- The Washington Times - Sunday, March 1, 2009

ANALYSIS/OPINION:

COMMENTARY:

President Barack Obama says now that he has inflated the federal budget deficit beyond the level of human comprehension, he’s ready to start cutting it, and he won’t let anyone (Republican governors, especially) stand in his way.

But the president has no hope of making a dent on his massive deficits unless, somehow, the U.S. economy gets back on a reasonable growth path.

Reasonable people can disagree about whether the Obama-Pelosi-Reid stimulus package will help revive the economy or, as the Congressional Budget Office warns, drag down long-term growth enough to wipe out any short-term benefit.

What can’t be disputed is that no economy emerging from a serious recession can breach the massive wall of tax increases that lies dead ahead, a wall entirely of Mr. Obama’s making.

The wall starts with Mr. Obama’s renewed commitment to allow the most growth-oriented parts of the Bush tax policies to expire in 2011. This means letting top marginal tax rates go up, raising taxes on dividends and capital gains, and re-imposing federal taxes on estates, a k a restoring the “death tax.” These and other provisions due to expire will, according to the Joint Tax Committee, raise taxes by more than $150 billion in 2011 alone, and more than $2 trillion by 2018.

But that’s just the raw numbers. The composition of these tax increases is at least as important, because they target savings, investment and wealth-creation: the most critical weaknesses in our economy today.

Indeed, if the president were seeking to halt any economic recovery in its tracks, he couldn’t adopt a more effective strategy than this.

What’s more, this is only the beginning. Already Mr. Obama and his single-party Congress (let’s call it “the Obama regime”) have enacted a huge increase in cigarette taxes to divert funds into their national children’s health insurance initiative, an initiative that will demand more and more revenues in the years ahead. The Obama Regime stimulus bonanza is, under official budget projections, assumed to phase out after two years, but many of the policy initiatives and bloated funding levels in the stimulus clearly will end up being permanent: and some (green energy pork, education spending) were supported on that very premise. House Republicans on the Budget Committee project a $1.5 trillion cost by 2019 for just 19 of the most popular programs pumped up by the stimulus.
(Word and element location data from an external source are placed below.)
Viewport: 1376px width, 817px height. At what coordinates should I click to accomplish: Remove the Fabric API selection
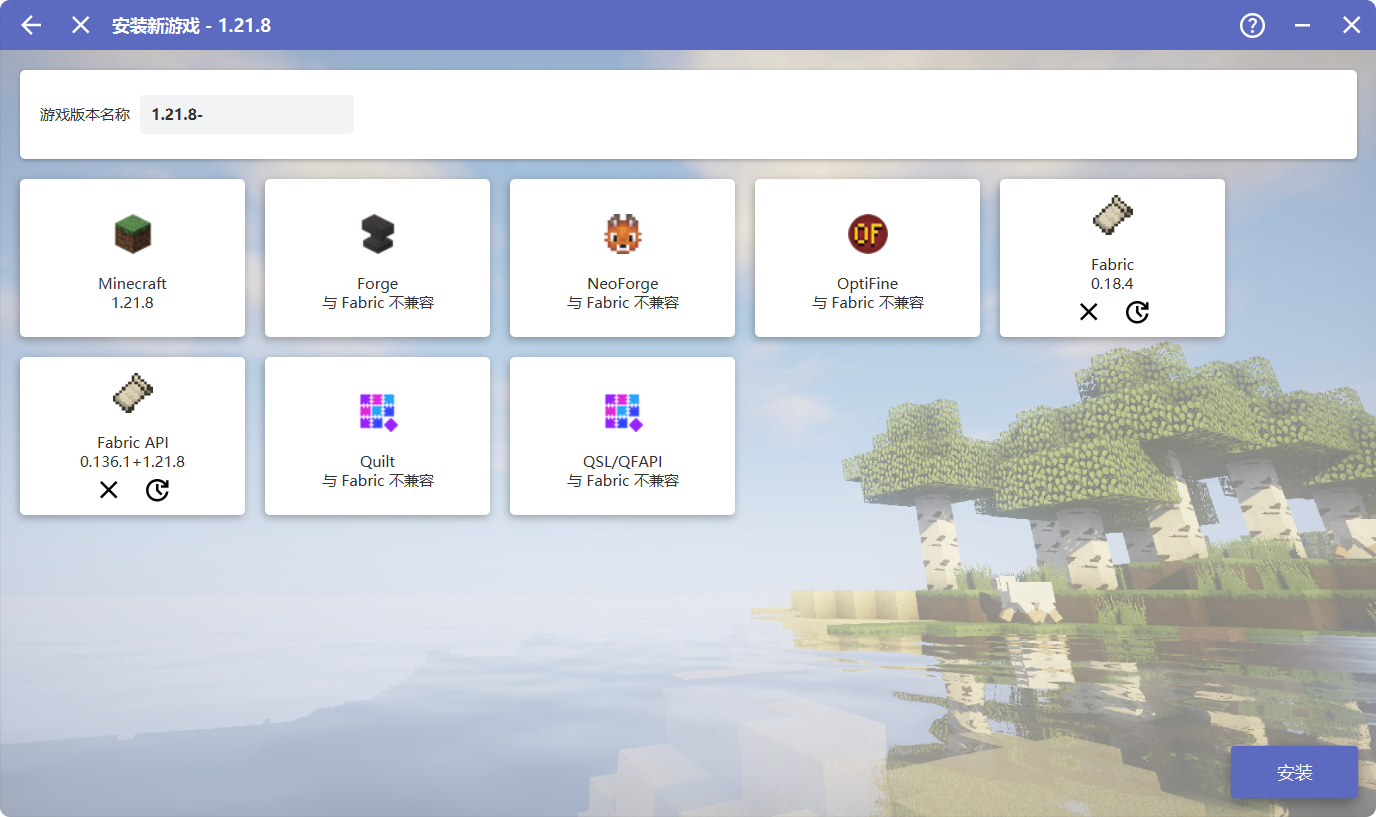coord(108,491)
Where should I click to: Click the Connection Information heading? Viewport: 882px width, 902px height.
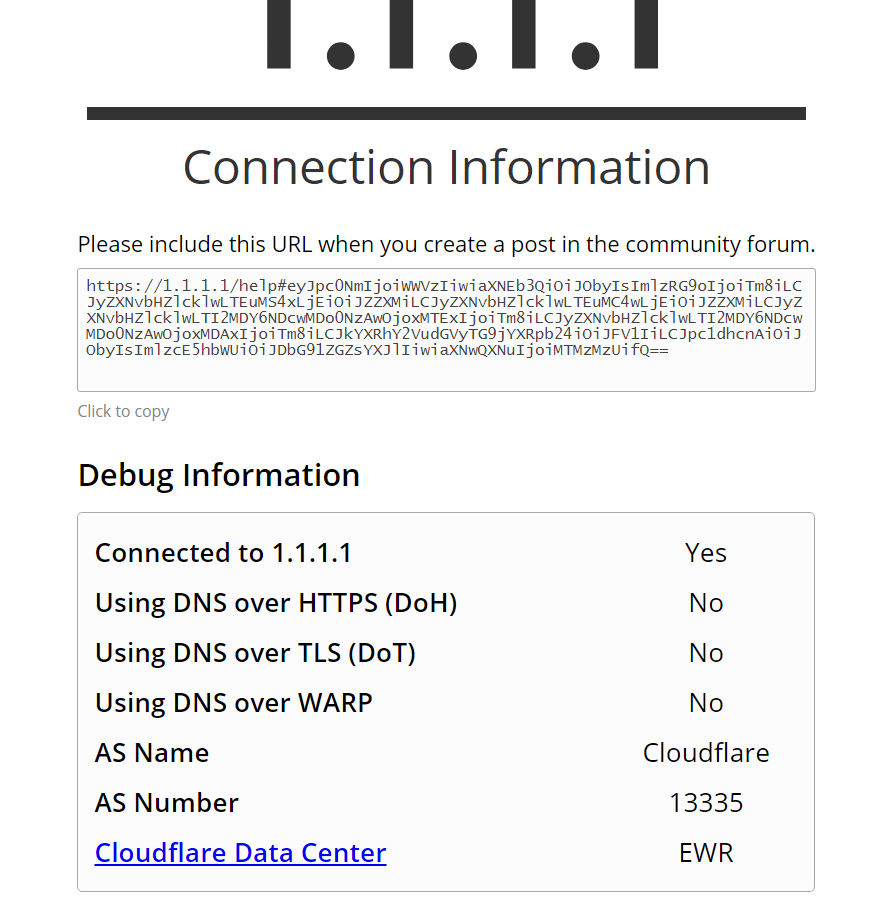(x=446, y=167)
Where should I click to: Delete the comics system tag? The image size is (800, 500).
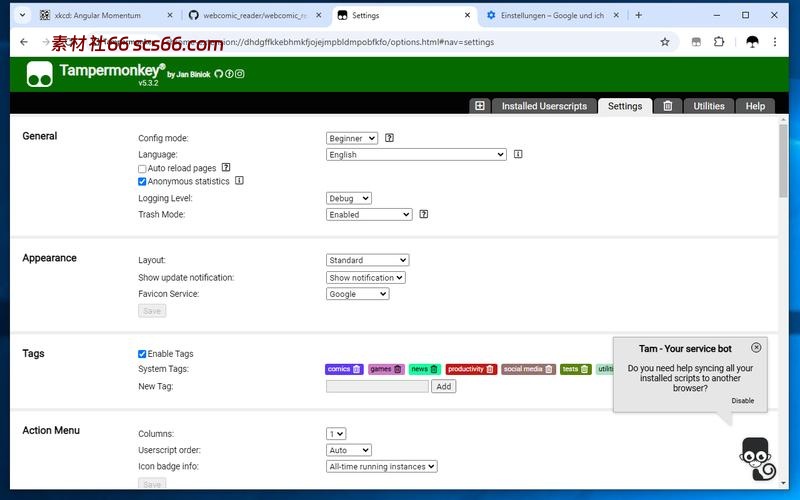pyautogui.click(x=357, y=369)
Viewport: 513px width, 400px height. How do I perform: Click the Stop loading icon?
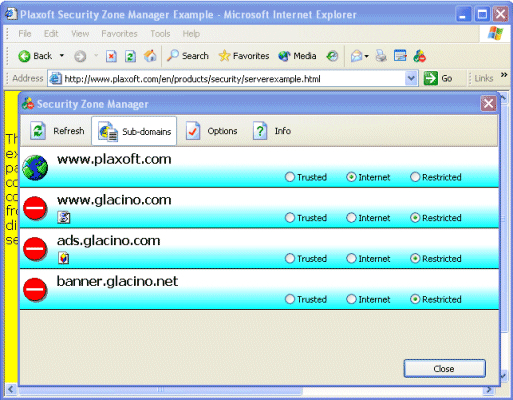[x=111, y=56]
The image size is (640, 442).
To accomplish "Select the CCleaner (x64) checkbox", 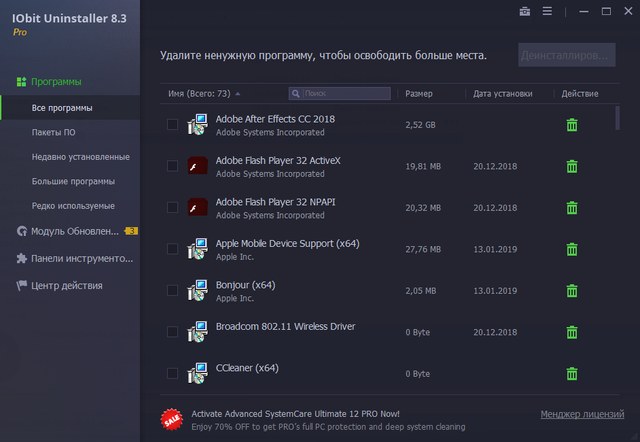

That cash either must be borrowed or covered by taxes. Place your bets now.

On top of all this, the Obama regime is moving full speed ahead toward national health insurance, either carbon taxes or a permit-trading system that will raise the cost of every unit of energy we use, and more rounds of TARP bailouts and mortgage relief (no point even trying to tabulate all that), but assume another trillion dollars and some rounding error.

Oh, and we still have to go through the normal “budget process” for this year, starting with Nancy Pelosi’s $410 billion wrap-up of appropriations from last year that somehow never got done.

If the numbers alone are staggering, consider that President Obama just reaffirmed his commitment to so-called “paygo” rules, which under the Obama regime signify that no tax-cutting will be allowed without dollar-for-dollar offsets in equivalent tax increases. Since there’s no constraint on tax increases, this is a recipe for automatically ratcheting up the tax burden, even without legislated tax increases.

Worse, in a little-noticed statement designed to win Blue Dog support for the stimulus package, Office of Management and Budget Director Peter Orszag affirmed that “the president is committed to paying for any of the temporary tax cuts included in the recovery plan that he would like to make permanent.” This means, e.g., the welfare-type tax rebates typical of the stimulus package, plus really useful things like faster writeoffs for new investment, will be subject to tax-increasing paygo rules if they continue.

In short, at the same time the Bush cuts aimed at investment expire, so will the new Obama-stimulus tax cuts (or they’ll be replaced by other, probably more damaging, tax increases). Add at least several hundred billion dollars to the 2011 tax wall.

Is this all on purpose? It doesn’t matter. It must be opposed, at a minimum by demanding economic triggers to head off these massive tax increases if the economy is still struggling late next year. And with this policy mix in place, it most certainly will be.

George Pieler is a senior fellow with the Institute for Policy Innovation, a national, nonprofit public policy organization in Dallas, Texas.